Au début, leur étonnement porta sur les difficultés qui se présentaient les premières à l'esprit ; puis, s'avançant ainsi peu à peu, ils étendirent leur exploration à des problèmes plus importants, tels que les phénomènes de la Lune, ceux du Soleil et des Étoiles, enfin la genèse de l'Univers.

Or, apercevoir une difficulté et s'étonner, c'est reconnaître sa propre ignorance [...].

Ainsi donc, si ce fut bien pour échapper à l'ignorance que les premiers philosophes se livrèrent à la philosophie, c'est qu'évidemment ils poursuivaient le savoir en vue de la seule connaissance et non pour une fin utilitaire.

Et ce qui s'est passé en réalité en fournit la preuve : presque toutes les nécessités de la vie, et les choses qui intéressent son bien-être et son agrément avaient reçu satisfaction, quand on commença à rechercher une discipline de ce genre." Aristote, Métaphysique, trad.

J.

Tricot, Vrin, date?
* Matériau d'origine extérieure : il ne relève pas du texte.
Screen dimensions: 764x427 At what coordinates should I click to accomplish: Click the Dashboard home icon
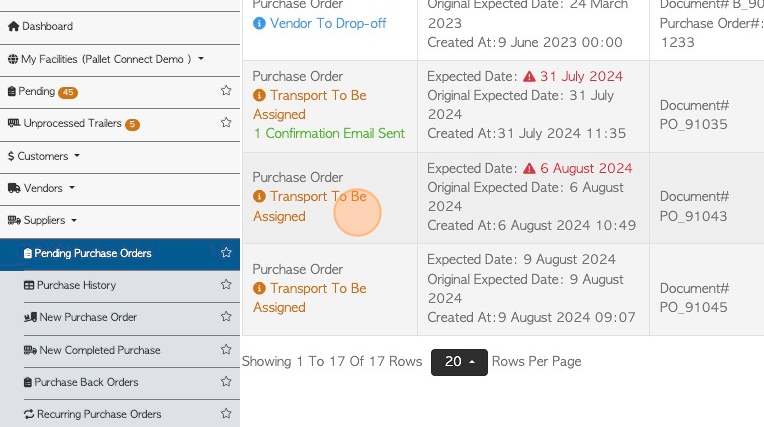point(14,26)
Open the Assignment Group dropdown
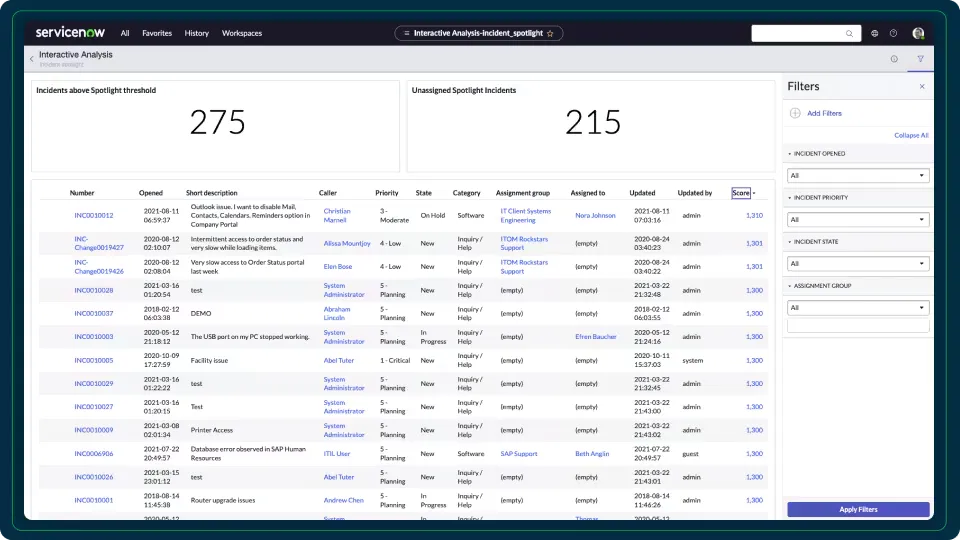Viewport: 960px width, 540px height. pos(858,308)
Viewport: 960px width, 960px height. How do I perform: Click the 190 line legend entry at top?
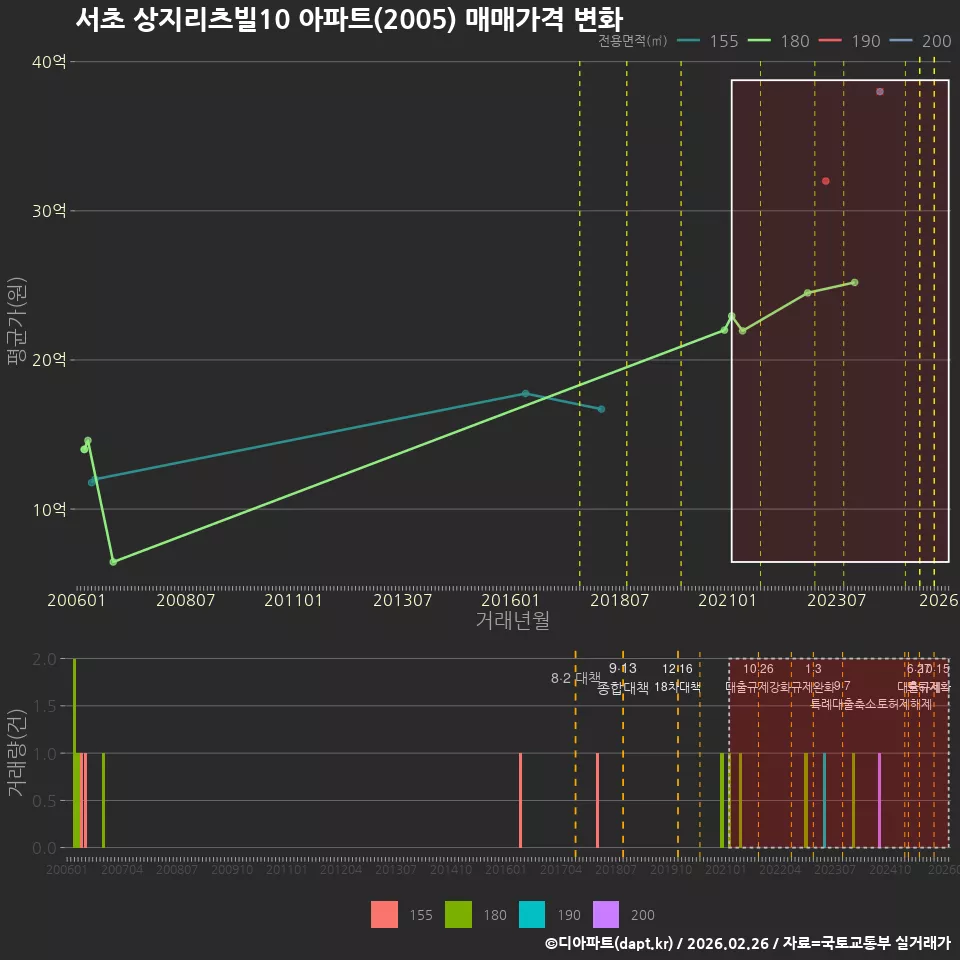point(850,41)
L'étonnement, origine de la philosophie Pourquoi philosophe-t-on ? Aristote suggère ici une réponse ultérieurement reconnue comme pertinente: le questionnement philosophique est déterminé par un étonnement.
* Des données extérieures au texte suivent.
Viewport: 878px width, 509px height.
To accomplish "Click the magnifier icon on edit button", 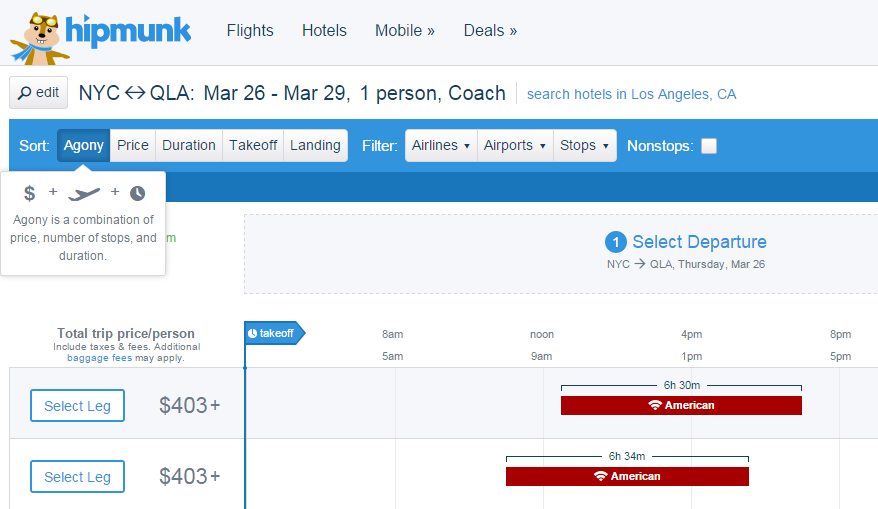I will click(25, 93).
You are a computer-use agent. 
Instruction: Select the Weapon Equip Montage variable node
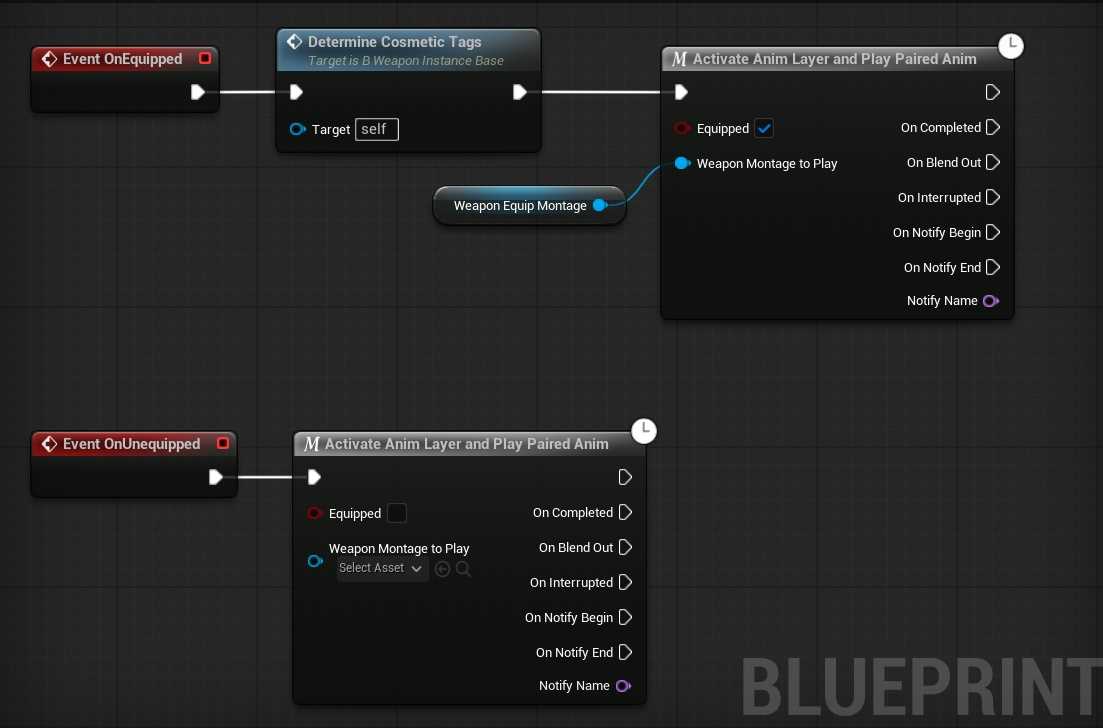click(x=520, y=205)
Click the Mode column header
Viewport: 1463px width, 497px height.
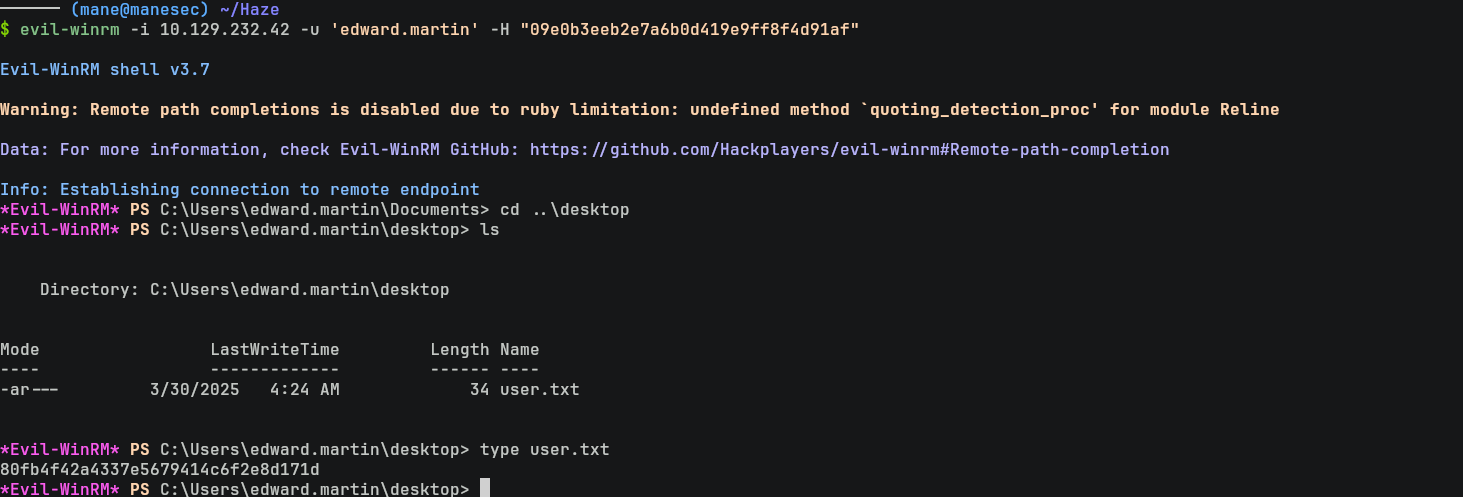[x=20, y=350]
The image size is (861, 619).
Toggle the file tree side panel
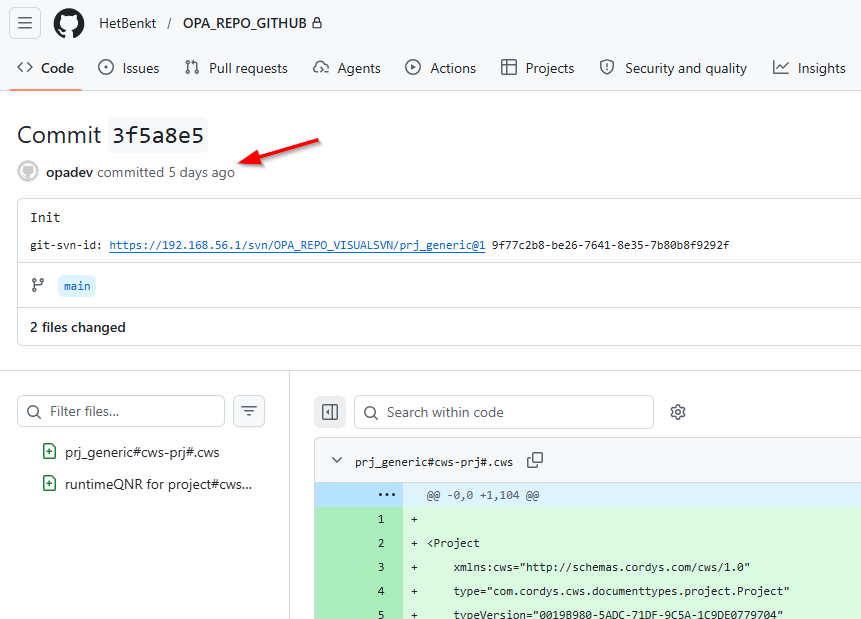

Platon l'avait déjà dit : « cet état, qui consiste à s'émerveiller, est tout à fait d'un philosophe; la philosophie en effet ne débute pas autrement» (Théétète, 155d), et c'est en fait Socrate qui a montré la fécondité de cet étonnement. Objets de l'étonnement Mais de quoi s'étonner ? La réponse est simple: de n'importe quoi, et donc de tout.
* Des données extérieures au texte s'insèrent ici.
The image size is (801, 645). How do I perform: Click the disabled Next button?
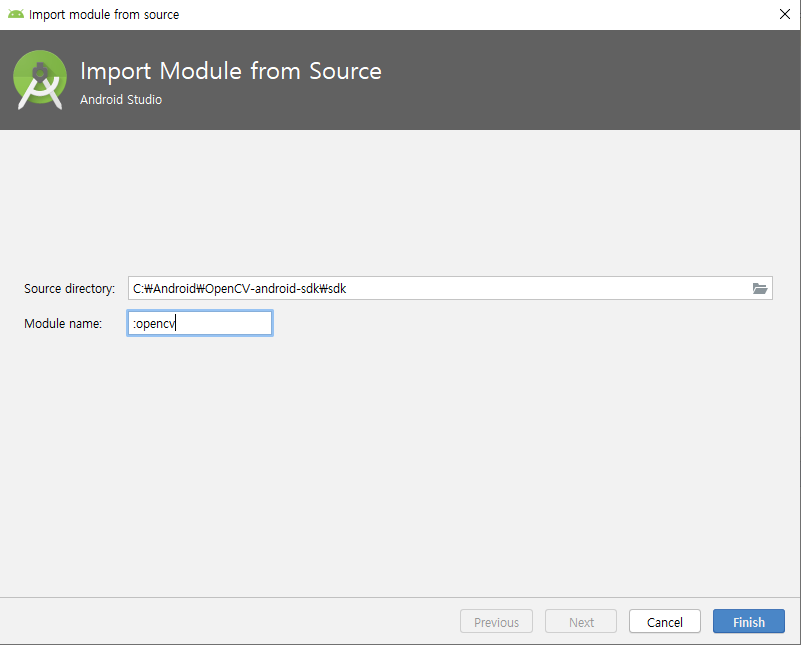coord(581,622)
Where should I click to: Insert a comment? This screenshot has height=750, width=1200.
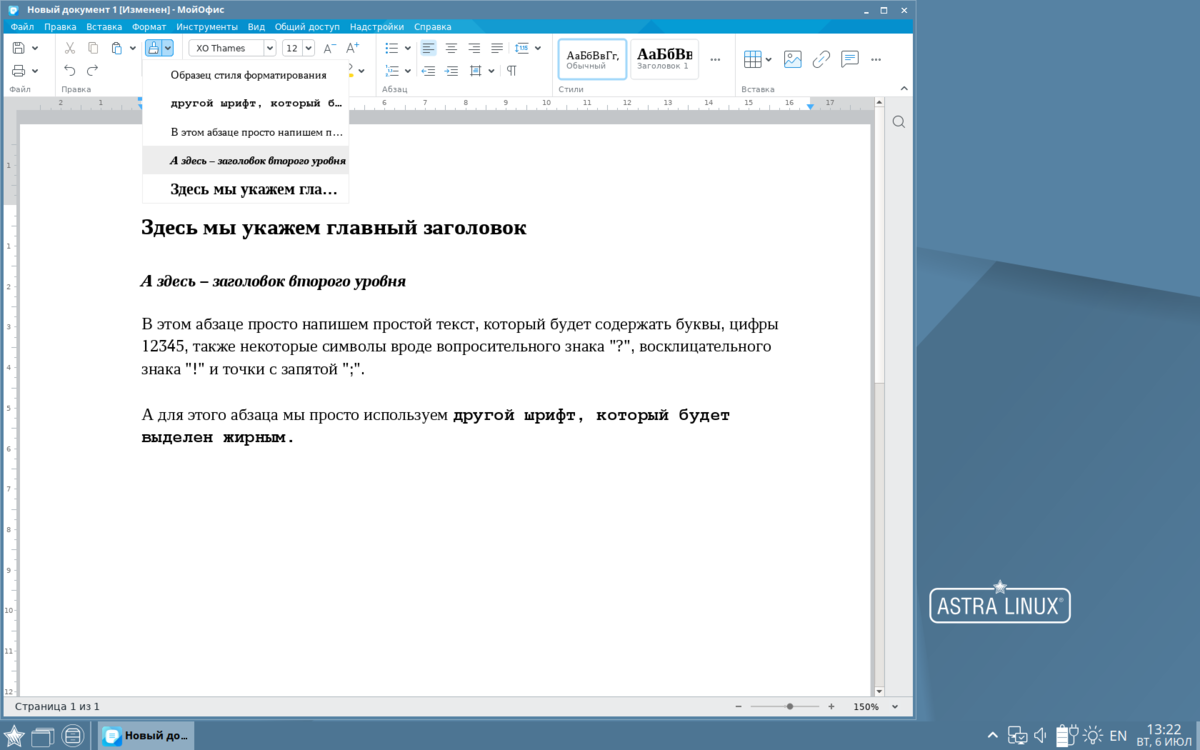[x=849, y=59]
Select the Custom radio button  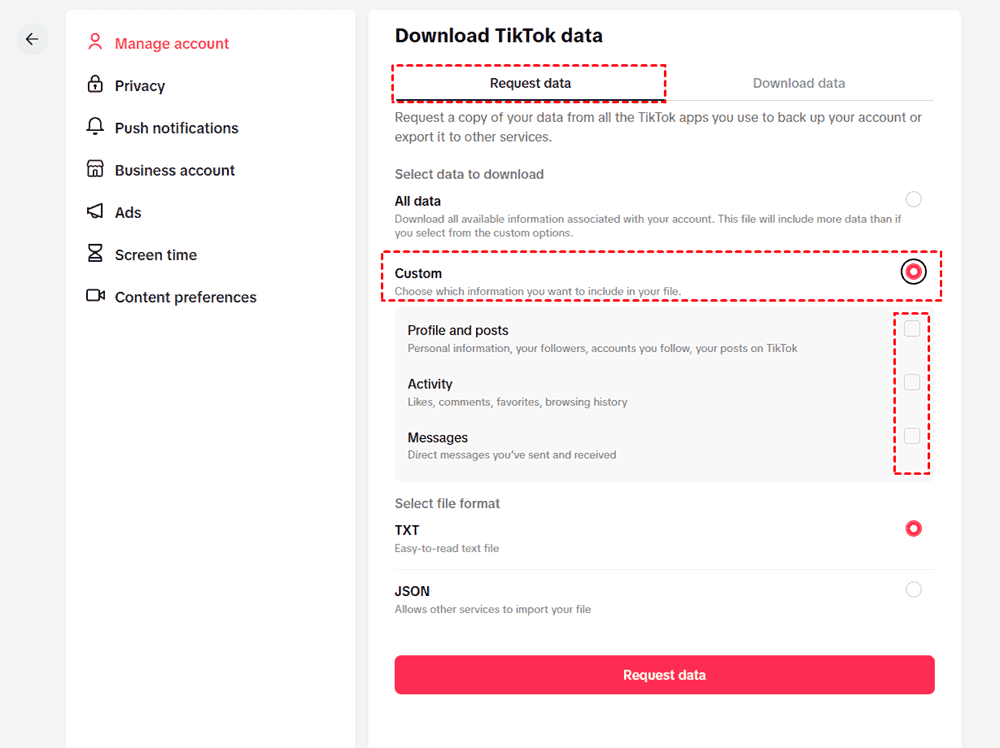coord(913,271)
On s'étonne de l'acception d'un mot, d'un désaccord sur une conduite, de la marche des étoiles, de la présence d'une chose, d'un événement.

Au-delà de ces exemples, l'étonnement concerne l'ensemble de ce qui peut exister, c'est-à-dire le tout (la totalité); il ouvre alors sur la métaphysique, qui désigne étymologiquement ce qui est au-delà (meta) des choses physiques (ta phusika) ou de la nature, en même temps que ce dont l'étude peut être entreprise après (autre sens de meta) celle des choses physiques. L'étonnement débouche ainsi sur des questions concernant le principe ultime de ce qui est, ou sur ce qui en fonde la nécessité; c'est ce que Leibniz formule de la façon suivante : « Pourquoi y a-t-il quelque chose plutôt que rien ? » Non-savoir initial et science finale L'étonnement révèle un non-savoir, une absence d'explication ou de compréhension.

De ce point de vue, la démarche philosophique qui en résulte signifie la quête d'une science - terme devenu aujourd'hui ambigu, alors qu'il ne l'était pas pour Aristote, d'une forme de savoir qui puisse satisfaire, en partie ou en totalité, l'esprit.

Cette science ne répond qu'à un désir de compréhension; elle est ainsi satisfaisante en elle-même, et n'est soumise à aucune autre fin que son propre développement. Ce que le texte défend Aristote détermine, dans ce texte, ce qui a poussé les hommes à philosopher.

Il fait remonter l'origine de cette activité à un sentiment particulier : l'étonnement.

Mais quel genre d'étonnement ? Celui que suscite, nous dit-il, une difficulté, depuis les problèmes les plus immédiats qui se présentent à notre esprit, jusqu'à ceux concernant la nature des phénomènes célestes et l'origine de l'univers. Cette réponse peut nous sembler étrange.

Une difficulté nous irrite ou nous décourage.

Peut-elle vraiment nous étonner ? Le mot grec problema, qui signifie arrêt, obstacle, nous suggère bien pourtant cet étonnement qui saisit la pensée lorsqu'elle rencontre un obstacle qui arrête le cours de sa compréhension du monde.

Étonnement devant l'inexpliqué mais aussi devant sa propre ignorance et ce, dans un seul et même mouvement de pensée. C'est pourquoi, écrit-il, « apercevoir une difficulté et s'étonner, c'est reconnaître sa propre ignorance ».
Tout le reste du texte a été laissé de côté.